Uroki imigracji: świetne opiekunki i złodzieje
Tradycyjnie sprzyjający obcokrajowcom Włosi są podzieleni. Wielu z nich ma już serdecznie dość zalewających ich kraj rumuńskich Cyganów - pisze rzymski korespondent "Rz"
Piotr Kowalczuk
Beppe Grillo, najpopularniejszy włoski satyryk, który w ubiegłym miesiącu pod hasłem "wysłania do domu zawodowych polityków" zmobilizował miliony Włochów (jedna trzecia chce, by został premierem), rozpętał ogólnonarodową kłótnię. Wezwał bowiem do krucjaty przeciw przybywającym masowo do Włoch Rumunom, a szczególnie rumuńskim Cyganom. W swym najliczniej odwiedzanym przez Włochów blogu (300 tys. wejść dziennie) napisał m. in.: "Kraj nie może zrzucać na obywateli problemów stwarzanych przez dziesiątki tysięcy rumuńskich Romów przybywających do Włoch. Trzeba dla Rumunów wprowadzić moratorium, które powinno obowiązywać także w innych krajach Europy!". Potem zaatakował premiera Romano Prodiego: "Valium (czyli premier) tłumaczy, że Rumunia jest w Unii i nic nie można zrobić. Czyli musimy znosić tę dziką migrację?". Dalej zamieszcza wpis do swego blogu, który wysłał Włoch, żonaty z Rumunką i prowadzący w Rumunii biznes: "Rumunia w Europie? Oni weszli do Unii, żeby wyjechać ze swego kraju. Rumuni! Wynocha z naszego kraju, wynocha z naszych więzień i naszych dróg!". Rumuni z chwilą przystąpienia do Unii (1 stycznia 2007 r.) już stanowili we Włoszech najliczniejszą narodowościowo imigrację - 342 tysiące osób, a ilu jest ich teraz, po otwarciu granic, nie sposób dokładnie określić. Jak się szacuje, co najmniej dwa razy tyle, przy czym co najmniej połowa to rumuńscy Cyganie. Od wielu miesięcy w miastach i miasteczkach Włoch mieszkańcy protestują przeciw cygańskim obozom i rumuńskim imigrantom. Skarżą się, że w pobliżu natychmiast rośnie liczba napadów, kradzieży, pijaków, prostytutek, a na ulicach roi się od rumuńskich dzieci, które żebrzą i kradną.
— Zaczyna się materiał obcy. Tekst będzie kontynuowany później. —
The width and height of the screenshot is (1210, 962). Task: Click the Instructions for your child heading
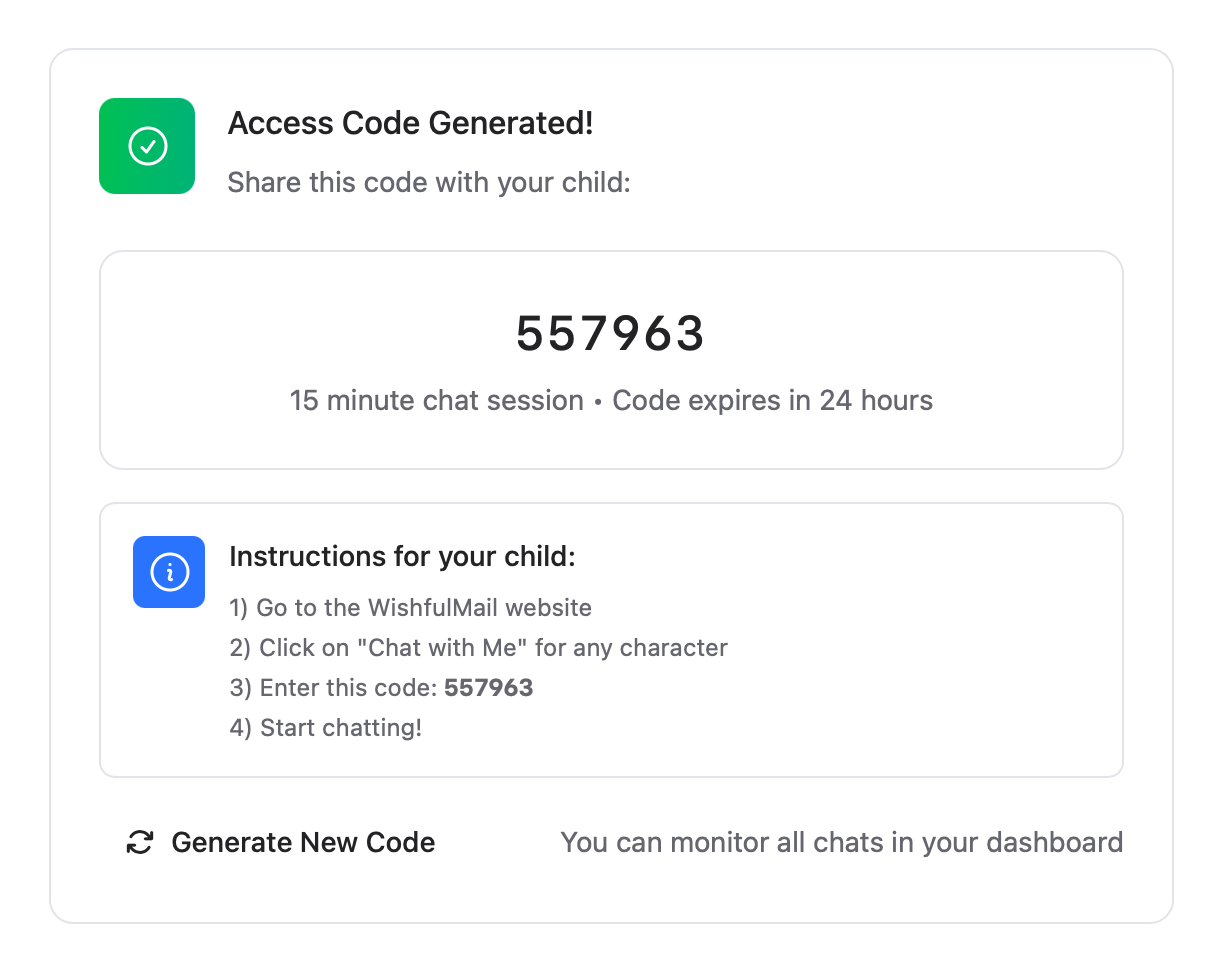point(402,556)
Dane są rzeczywiście porażające. W Rzymie aż 75 proc. osób aresztowanych od początku roku to obywatele Rumunii. Z Rumunii pochodzi blisko połowa rzymskich prostytutek.
Antyrumuńskie i antycygańskie nastroje podsycają pojawiające się codziennie od kilku miesięcy we włoskich mediach doniesienia o wyczynach rumuńskich przestępców. Tylko w tym miesiącu w głównym wydaniu wiadomości TV RAI mówiono o śmiertelnych porachunkach rumuńskiej mafii w Mediolanie, pijanym kierowcy, który swoim minibusem zabił czworo młodych ludzi na skuterach, dwóch Rumunach, którzy zabili w Rzymie starszego rowerzystę dla telefonu komórkowego, parze staruszków portierów zamordowanych przez rumuński gang, ciałach dwóch rumuńskich prostytutek znalezionych w parku pod Rzymem, o mediolańskim i rzymskim metrze opanowanym przez rumuńskich kieszonkowców. W związku z zalewem takich informacji i zwiększeniem przestępczości rosną niechęć i strach. Dlatego stojący w obliczu wyborów lokalnych burmistrzowie prześcigają się w pomysłach na zaprowadzenie porządku. Mimo to apel Grillo o zamknięcie Rumunów we własnym kraju podzielił tradycyjnie przychylnych obcokrajowcom Włochów. Wielu na stronach jego słynnego blogu zarzuca mu rasizm i populizm. Pojawiły się nawet listy chwalące zalety rumuńskich opiekunek, sprzątaczek i murarzy.